С наступлением 1813 года император Александр I пожаловал в
ссуду жителям: Смоленской губернии 6 миллионов; Московской губернии 15
миллионов, и сверх того повелев учредить в Москве Строительную комиссию,
пожаловал на действия ее 5 миллионов рублей.
При переходе русских войск за границу, жалованье им стали
производить по заграничному положению, т. е. вчетверо и не одними ассигнациями,
а преимущественно звонкой монетой. Денежные затруднения усилились подлостью
Наполеона, наводнившего наши губернии сотнями миллионов русских ассигнаций, его
подделки.
Министру финансов оставалось в подобном кризисе избрать
"из многих зол меньшее", и он поставлен был в необходимость
покрывать, по крайней мере, внутренние, чрезвычайные расходы, выпуском
государственных ассигнаций.
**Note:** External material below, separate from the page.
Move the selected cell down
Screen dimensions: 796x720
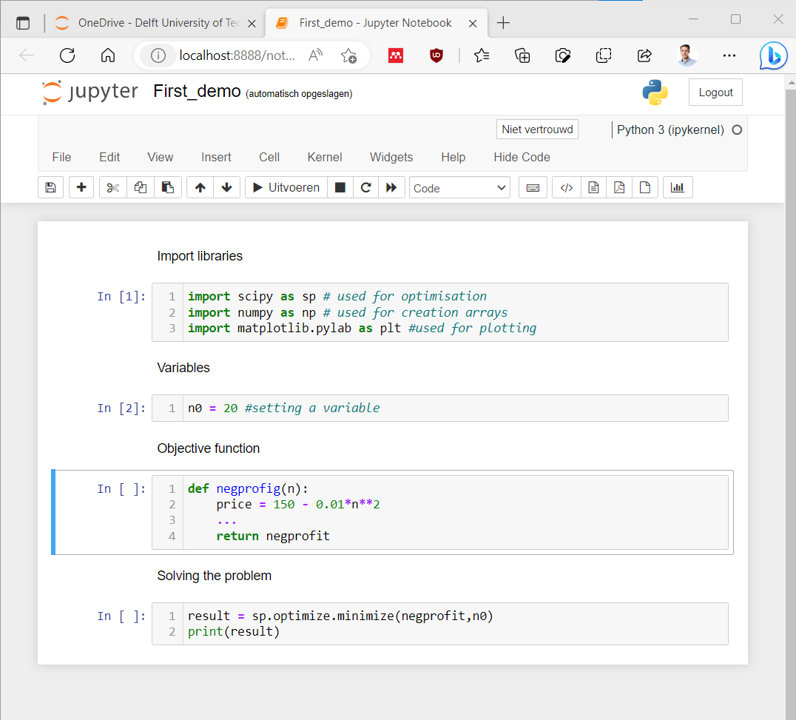[x=227, y=187]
Мера плачевная, но тогда единственная и неизбежная,
так как в противном случае надо было бы вовсе оставить начатое великое дело
спасения России и Европы.
Одна из труднейших финансовых задач того времени состояла в
приискании средств к снабжению наших заграничных армий звонкою монетою.
Одна из труднейших финансовых задач того времени состояла в
приискании средств к снабжению наших заграничных армий звонкой монетой. Для
этого, по распоряжению, бывшего тогда министром Гурьева (Дмитрий
Александрович), открыты были во многих губерниях обмены золота и серебра на
ассигнации, конечно, с предоставлением некоторой выгоды продавцам монет, к
ущербу казны, но как "нужда деньгу родит" (по русской пословице), был
открыт на С.-Петербургском монетном дворе прием металлов от вольноприносителей,
также с платой за золото и серебро ассигнациями.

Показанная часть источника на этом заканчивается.